Penggemar

3K 169 1
                                        

"Hei, kamu siapa?" terdengar suara kaget di balik punggung Kiera membuat keduanya menegang seketika.

Deva menatap seseorang itu, dia tak dapat menyembunyikan raut terkejutnya, "D-Dia... dia," Deva melirik Kiera bingung.

Seseorang itu mendekat, "Iya, dia siapa?" nada suaranya penuh tanya.

"Taris, berhenti di situ!" Deva memekik.

Taris otomatis berhenti di tempatnya, "Kenapa? Kamu nyembunyiin sesuatu dari aku? Dia siapa?"

Deva menghela napas panjang, seperti biasa dia paling tak suka dengan kedatangan Taris di rumahnya, "Duduk di sana dulu, aku bakal berdi-"

Ucapan Deva terhenti karena tangannya dicekal Kiera, dia mencegah Deva untuk berdiri.

Mungkin ini terasa aneh untuk Kiera, tapi dia sangat ingin mengakui atas dirinya yang sebenarnya, lalu setelah itu dia akan pergi dari tempat ini. Baginya, lebih baik tetap bersembunyi seperti sebelumnya agar tetap merasa aman.

Dia mulai berdiri, sedikit kesulitan memang namun, dia tetap berusaha berdiri, ketika hendak berbalik Deva mencekal tangannya membuatnya menatap mata lelaki itu.

"Masker kamu nggak dipakai dulu?" Deva berbisik.

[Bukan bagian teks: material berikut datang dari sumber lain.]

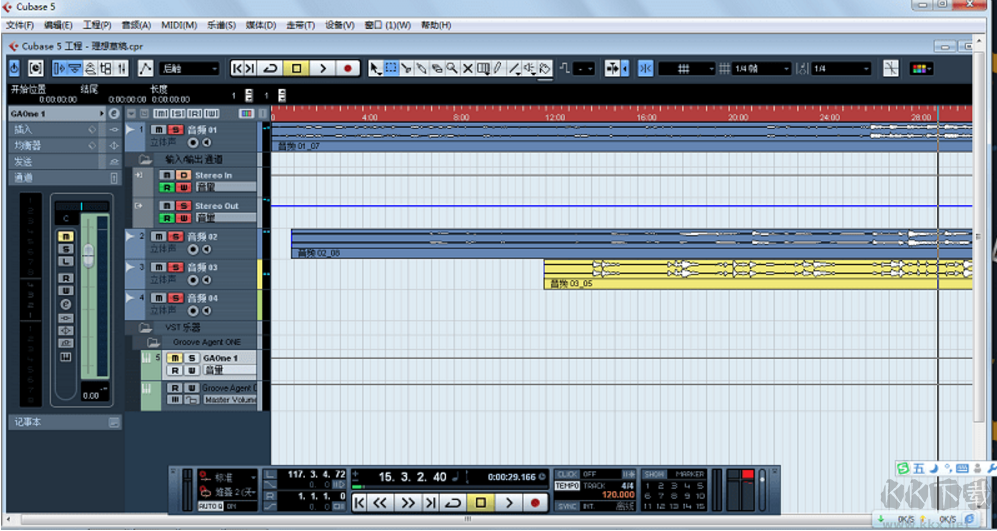997x531 pixels.
Task: Select the Object Selection arrow tool
Action: point(375,68)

Kiera menggeleng pelan sambil tersenyum yakin, dia melepas tangan Deva lalu berbalik.

Kini keduanya beradu tatap. Taris mengerjap beberapa kali, perlahan matanya melebar, mulutnya menganga kaget, tangannya memegangi kepala lalu berpindah menutupi mulutnya, ia tak tahu harus berkata apa, "Ka-Kamu...," Taris mengatur napasnya yang memburu.

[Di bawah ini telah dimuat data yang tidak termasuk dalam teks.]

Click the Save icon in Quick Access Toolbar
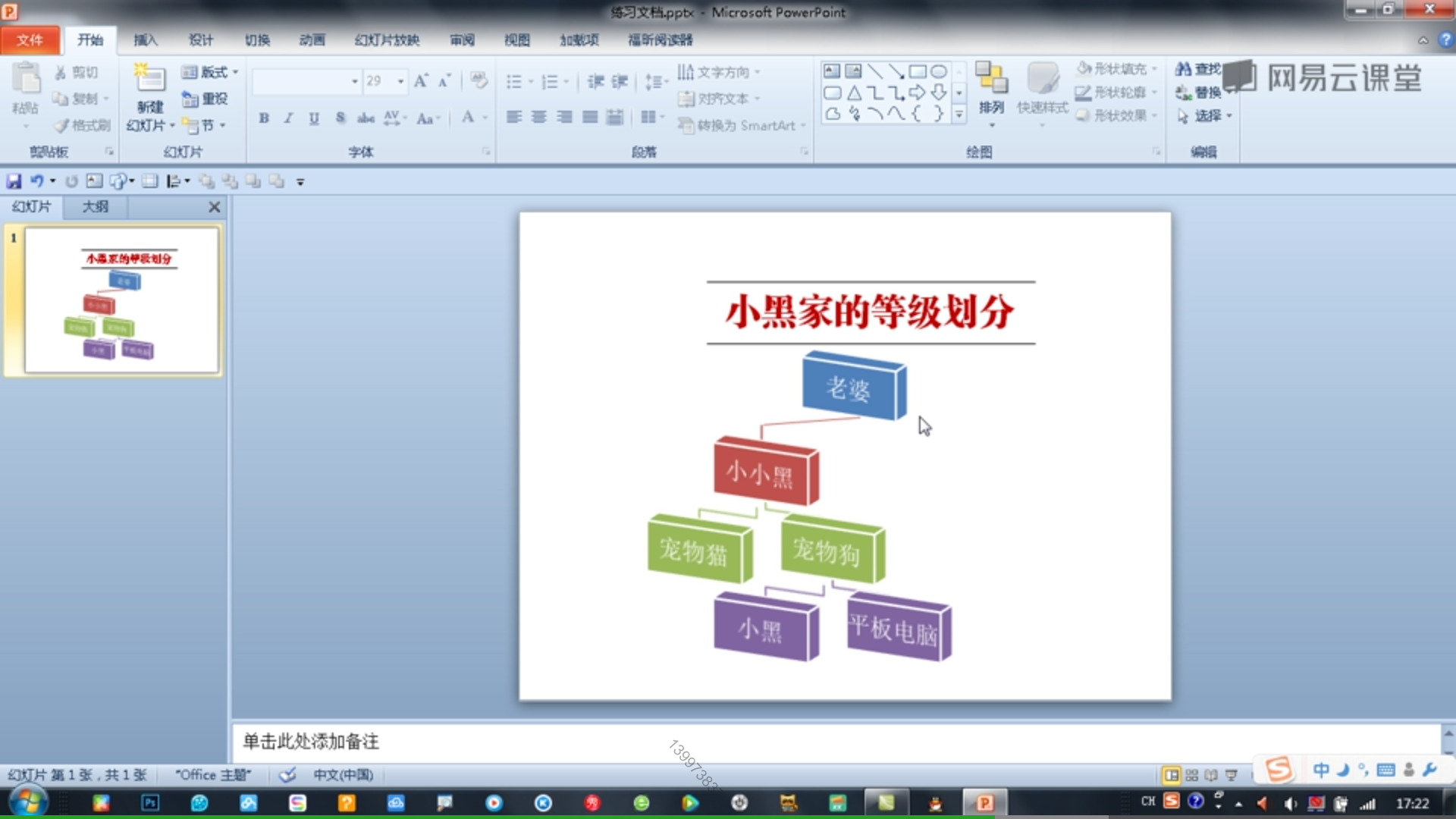The image size is (1456, 819). click(x=13, y=180)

Sementara Kiera masih mempertahankan senyumnya, itu pemandangan yang sangat dirindukannya setelah terakhir kali melihat seorang penggemar yang baru pertama kali bertatap muka dengannya, terlihat menggemaskan, dan sangat membahagiakan. Wajah Taris yang bahagia itu membuat senyum di bibir Kiera semakin merekah, semu merah di pipinya mulai terlihat.

"Kiera Zee!!" gadis dengan postur tubuh kurus itu berlari lalu menghambur pada Kiera, idola yang teramat di kaguminya. Ia memeluknya terlalu erat sampai Kiera kesulitan bernapas.

"Hei, cukup-cukup! Dia nggak bisa napas, Ris," Deva yang baru saja berdiri berusaha melerai keduanya.

"Ups, maaf, sorry," Taris masih terlihat antusias sambil tetap menahan diri agar tak melompat-lompat dari tempatnya berdiri, ia begitu tak menyangka akan bertemu dengan Kiera di sini.

***

Kiera semakin bingung akan keadaannya, dia ingin pergi namun, sepertinya kedua orang di depannya itu tak merelakan kepergiannya, atau bisa dibilang keduanya melarangnya pergi, mereka tak ingin Kiera sendirian lagi diluar sana. Bersamaan dengan itu Kiera merasa beruntung bertemu dengan Deva dan Taris, tapi dia tak mengabaikan kenyataan bahwa dirinya masih tak sepenuhnya memberikan kepercayaan pada mereka, keraguan dalam dirinya masih tertinggal di sana.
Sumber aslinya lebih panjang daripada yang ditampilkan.